SLAM (at POPL)
started 1/24/2002; 2:31:19 AM - last post 1/28/2002; 12:54:32 PM
|
|
Ehud Lamm - SLAM (at POPL)
1/24/2002; 2:31:19 AM (reads: 2474, responses: 12)
|
|
|
Ehud Lamm - Re: SLAM (at POPL)
1/24/2002; 2:33:55 AM (reads: 1669, responses: 0)
|
|
On the first day of POPL, Thomas Ball from Microsoft Research
presented an invited talk on SLAM: "The SLAM Project: Debugging system
software via static analysis", on behalf of himself and Sriram
K. Rajamani. SLAM has already been covered on LtU. Hopefully, my
summary provides a bit more detail.
Most of the time, programmers write code within a particular framework
-- (X) Windows API, Qt, device driver API, etc. API is a set of
functions, which must be invoked in a correct sequence. The most
primitive example (discussed in a talk) is a locking API: given a lock
handle, you can invoke a lock() function -- but should do it only
once. After that, you must eventually invoke an unlock() function --
again, exactly once. Verifying this pattern of usage seems trivial,
until we note that calls to a lock() function may occur within a
conditional statement. The call to an unlock() function must also
occur within a conditional statement -- such that the condition of the
first statement must imply the condition of the second. Checking this
implication given the imperative source language is highly
non-trivial. Naive model checking (which assumes that the conditional
branch can be either taken or not) will report a violation of the
locking API -- which often is a false positive. To be sure that we
notice a real bug, we need to know which of the possible program paths
are feasible.
SLAM tool takes C code -- as is, without any annotations. SLAM also
takes a specification of the API -- as a finite state machine. SLAM
iteratively infers program invariants and tries to improve the
analysis to eliminate false positives.
- SLAM creates an abstraction of the code: at first the
abstraction is cruel: all variables can take any possible value and
all conditional branches can be either taken or bypassed.

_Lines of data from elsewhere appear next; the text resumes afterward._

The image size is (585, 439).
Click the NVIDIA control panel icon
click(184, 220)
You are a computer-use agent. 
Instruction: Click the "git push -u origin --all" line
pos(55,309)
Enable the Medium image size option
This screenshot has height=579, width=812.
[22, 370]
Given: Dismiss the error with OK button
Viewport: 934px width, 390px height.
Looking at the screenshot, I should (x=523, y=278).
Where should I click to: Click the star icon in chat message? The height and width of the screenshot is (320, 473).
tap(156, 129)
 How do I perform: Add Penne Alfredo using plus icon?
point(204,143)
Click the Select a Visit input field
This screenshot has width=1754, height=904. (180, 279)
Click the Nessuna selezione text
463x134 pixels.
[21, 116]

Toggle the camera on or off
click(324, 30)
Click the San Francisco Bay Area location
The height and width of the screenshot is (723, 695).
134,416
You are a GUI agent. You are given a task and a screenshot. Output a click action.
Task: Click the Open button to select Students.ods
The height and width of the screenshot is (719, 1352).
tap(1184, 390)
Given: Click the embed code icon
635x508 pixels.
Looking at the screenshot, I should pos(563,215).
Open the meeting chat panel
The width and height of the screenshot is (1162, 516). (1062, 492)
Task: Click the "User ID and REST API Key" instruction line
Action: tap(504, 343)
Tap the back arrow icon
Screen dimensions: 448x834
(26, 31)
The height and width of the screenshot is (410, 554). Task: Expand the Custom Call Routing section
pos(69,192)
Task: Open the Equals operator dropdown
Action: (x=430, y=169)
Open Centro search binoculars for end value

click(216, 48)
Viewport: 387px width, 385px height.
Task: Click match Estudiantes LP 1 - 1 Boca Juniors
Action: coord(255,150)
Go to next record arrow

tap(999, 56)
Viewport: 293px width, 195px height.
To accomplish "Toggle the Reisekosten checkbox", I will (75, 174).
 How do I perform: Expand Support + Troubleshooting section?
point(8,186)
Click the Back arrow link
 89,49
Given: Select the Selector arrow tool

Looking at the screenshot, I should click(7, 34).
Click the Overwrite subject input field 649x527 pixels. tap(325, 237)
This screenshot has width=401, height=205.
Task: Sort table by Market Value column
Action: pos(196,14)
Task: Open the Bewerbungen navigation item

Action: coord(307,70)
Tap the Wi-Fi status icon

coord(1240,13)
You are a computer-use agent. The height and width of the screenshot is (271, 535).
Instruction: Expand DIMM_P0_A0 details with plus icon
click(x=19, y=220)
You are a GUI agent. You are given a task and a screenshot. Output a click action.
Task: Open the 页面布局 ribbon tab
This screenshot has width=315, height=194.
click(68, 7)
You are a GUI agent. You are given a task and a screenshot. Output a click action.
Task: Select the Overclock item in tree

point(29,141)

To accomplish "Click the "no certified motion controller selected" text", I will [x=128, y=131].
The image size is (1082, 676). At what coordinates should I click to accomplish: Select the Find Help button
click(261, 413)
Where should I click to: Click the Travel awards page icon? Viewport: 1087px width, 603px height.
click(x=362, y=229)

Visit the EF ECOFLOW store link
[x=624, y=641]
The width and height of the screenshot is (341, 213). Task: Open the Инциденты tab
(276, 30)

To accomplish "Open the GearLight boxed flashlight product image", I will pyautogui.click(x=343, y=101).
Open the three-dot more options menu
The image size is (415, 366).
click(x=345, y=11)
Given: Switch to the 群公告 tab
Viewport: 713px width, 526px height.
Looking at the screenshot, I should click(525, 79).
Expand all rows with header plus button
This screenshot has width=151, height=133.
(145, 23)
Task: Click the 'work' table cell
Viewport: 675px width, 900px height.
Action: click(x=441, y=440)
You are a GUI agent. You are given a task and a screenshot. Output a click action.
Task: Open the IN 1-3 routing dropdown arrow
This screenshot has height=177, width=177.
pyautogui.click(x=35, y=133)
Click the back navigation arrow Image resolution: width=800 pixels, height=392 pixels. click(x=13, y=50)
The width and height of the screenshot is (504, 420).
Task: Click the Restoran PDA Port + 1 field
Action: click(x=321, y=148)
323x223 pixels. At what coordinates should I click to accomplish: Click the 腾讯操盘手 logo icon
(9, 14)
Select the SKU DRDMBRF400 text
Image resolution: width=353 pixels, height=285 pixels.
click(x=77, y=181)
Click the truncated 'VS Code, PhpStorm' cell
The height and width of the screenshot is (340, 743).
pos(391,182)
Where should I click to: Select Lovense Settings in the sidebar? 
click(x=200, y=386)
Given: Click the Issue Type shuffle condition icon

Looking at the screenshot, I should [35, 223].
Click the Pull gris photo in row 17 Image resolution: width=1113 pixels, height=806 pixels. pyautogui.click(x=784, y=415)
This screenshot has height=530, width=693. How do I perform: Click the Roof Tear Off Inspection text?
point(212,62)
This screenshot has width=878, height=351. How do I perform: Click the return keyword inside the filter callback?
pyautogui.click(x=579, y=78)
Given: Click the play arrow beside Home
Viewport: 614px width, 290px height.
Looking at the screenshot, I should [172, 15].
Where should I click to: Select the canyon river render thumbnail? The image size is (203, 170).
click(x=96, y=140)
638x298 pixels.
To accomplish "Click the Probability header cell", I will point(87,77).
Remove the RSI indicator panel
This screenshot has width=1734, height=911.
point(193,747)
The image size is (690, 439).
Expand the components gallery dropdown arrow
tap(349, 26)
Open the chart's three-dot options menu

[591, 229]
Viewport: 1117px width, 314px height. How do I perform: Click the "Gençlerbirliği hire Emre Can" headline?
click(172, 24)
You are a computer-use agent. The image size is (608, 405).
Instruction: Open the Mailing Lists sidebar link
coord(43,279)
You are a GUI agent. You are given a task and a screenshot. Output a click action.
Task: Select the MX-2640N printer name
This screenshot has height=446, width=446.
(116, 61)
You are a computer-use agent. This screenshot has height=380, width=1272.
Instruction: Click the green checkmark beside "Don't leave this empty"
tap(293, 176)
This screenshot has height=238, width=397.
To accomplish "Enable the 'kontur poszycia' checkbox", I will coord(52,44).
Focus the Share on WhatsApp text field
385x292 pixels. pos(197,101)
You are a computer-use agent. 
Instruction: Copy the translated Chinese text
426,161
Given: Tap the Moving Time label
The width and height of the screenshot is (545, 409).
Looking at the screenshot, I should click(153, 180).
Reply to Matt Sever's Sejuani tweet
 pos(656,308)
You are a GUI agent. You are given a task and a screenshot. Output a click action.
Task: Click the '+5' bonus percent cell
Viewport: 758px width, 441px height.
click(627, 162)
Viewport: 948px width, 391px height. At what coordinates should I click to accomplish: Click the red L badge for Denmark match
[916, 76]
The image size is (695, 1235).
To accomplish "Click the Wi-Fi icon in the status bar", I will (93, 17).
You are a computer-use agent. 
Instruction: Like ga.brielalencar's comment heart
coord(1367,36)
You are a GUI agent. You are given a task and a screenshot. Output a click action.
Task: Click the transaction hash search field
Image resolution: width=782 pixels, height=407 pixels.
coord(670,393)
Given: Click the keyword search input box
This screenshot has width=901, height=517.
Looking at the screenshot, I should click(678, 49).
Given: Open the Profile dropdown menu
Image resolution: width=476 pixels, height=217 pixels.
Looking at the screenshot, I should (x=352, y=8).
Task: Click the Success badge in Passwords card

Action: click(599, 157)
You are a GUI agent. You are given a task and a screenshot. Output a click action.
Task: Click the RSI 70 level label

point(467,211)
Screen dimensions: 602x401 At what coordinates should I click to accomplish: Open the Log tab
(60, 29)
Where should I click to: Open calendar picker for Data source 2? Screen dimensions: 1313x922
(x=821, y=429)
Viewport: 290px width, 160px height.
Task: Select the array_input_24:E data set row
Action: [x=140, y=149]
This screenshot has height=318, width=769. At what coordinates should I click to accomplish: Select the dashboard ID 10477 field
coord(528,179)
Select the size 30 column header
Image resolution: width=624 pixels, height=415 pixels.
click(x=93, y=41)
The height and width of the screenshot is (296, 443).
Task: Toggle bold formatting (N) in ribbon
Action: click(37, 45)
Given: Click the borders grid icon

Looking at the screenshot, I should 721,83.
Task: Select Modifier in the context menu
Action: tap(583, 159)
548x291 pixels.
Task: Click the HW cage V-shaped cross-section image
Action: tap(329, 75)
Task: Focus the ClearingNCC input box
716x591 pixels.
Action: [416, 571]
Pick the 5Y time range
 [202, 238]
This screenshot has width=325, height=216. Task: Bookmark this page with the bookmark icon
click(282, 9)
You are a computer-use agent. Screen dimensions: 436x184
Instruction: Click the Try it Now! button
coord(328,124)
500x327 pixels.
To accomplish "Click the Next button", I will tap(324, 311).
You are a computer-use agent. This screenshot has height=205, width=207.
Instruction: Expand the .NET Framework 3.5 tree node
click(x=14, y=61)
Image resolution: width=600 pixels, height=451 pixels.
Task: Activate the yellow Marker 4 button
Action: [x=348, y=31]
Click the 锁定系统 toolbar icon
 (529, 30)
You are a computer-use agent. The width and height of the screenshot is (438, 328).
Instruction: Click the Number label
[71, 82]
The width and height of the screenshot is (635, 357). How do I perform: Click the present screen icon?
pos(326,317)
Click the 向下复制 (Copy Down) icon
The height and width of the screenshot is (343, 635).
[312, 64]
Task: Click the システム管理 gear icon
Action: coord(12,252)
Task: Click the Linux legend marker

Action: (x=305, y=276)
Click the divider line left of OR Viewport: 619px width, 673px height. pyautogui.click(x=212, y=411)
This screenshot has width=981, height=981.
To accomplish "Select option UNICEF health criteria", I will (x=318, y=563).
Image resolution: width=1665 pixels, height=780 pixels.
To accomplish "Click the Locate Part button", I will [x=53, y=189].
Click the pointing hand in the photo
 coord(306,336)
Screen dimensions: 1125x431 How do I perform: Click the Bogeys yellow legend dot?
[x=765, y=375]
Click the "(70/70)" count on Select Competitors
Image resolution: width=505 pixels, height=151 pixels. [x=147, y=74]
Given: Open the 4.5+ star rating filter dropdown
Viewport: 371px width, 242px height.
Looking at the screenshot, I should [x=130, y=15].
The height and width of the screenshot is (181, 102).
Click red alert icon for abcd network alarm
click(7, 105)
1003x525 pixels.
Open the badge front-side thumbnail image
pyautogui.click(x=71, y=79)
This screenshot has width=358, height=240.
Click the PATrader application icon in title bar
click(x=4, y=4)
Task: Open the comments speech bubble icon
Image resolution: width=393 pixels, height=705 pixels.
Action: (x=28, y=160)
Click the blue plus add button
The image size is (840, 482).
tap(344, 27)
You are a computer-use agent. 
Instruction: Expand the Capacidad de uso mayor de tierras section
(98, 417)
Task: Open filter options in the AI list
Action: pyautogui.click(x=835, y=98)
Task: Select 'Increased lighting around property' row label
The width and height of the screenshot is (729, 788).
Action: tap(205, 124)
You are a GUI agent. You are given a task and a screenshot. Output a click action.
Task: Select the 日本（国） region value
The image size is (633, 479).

- SLAM runs a model checker on the abstract program to see if
calls to API functions fit the API specification (the FSM). If the
model checker finds no counter-example, the program is correct (wrt the
API usage).
- If the model checker finds a counter-example (which shows a
possible program trace), a special component (called 'Newton') checks
the conditionals of the branches taken in the counter-example trace,
notes the variables used in these conditions, and symbolically
evaluates the program with respect to the noted variables. This
evaluation yields new predicates -- constraints on the values
variables can really take and constraints on the branches
taken. Newton adds these new predicates to the abstraction of the
program and repeats the model checking.
Thus SLAM is a combination of three tools -- create abstraction, model
check, symbolic evaluation (abstract interpretation). The tools are
indeed independently-compiled modules run through a command line. Many
of the tools are off-the-shelf components: one component was written
in OCaml! OCaml was also used as a glue language.
Thomas Ball claimed that the approach scales to 100k lines of code. In
their experiments, they have analyzed several real (Winxx) device drivers and
checked their use of DDR API. They found several real bugs in a floppy
device driver.
|
|
Oleg - Mining specifications
1/24/2002; 8:00:27 PM (reads: 1795, responses: 4)
|
|
Mining Specifications
Glenn Ammons, Rastislav Bodik (U. Wisconsin @ Madison); James R. Larus
(Microsoft Research). POPL, Jan 16, 2002.
To verify program's compliance to an API specification, we need the
specification. The Windows Device Driver API used in the SLAM project
was derived by hand, with expertise of people who developed the
API. It is often the case however that (plain-text) API manuals are
not precise enough for formal verification, and the original
developers are not available for comments.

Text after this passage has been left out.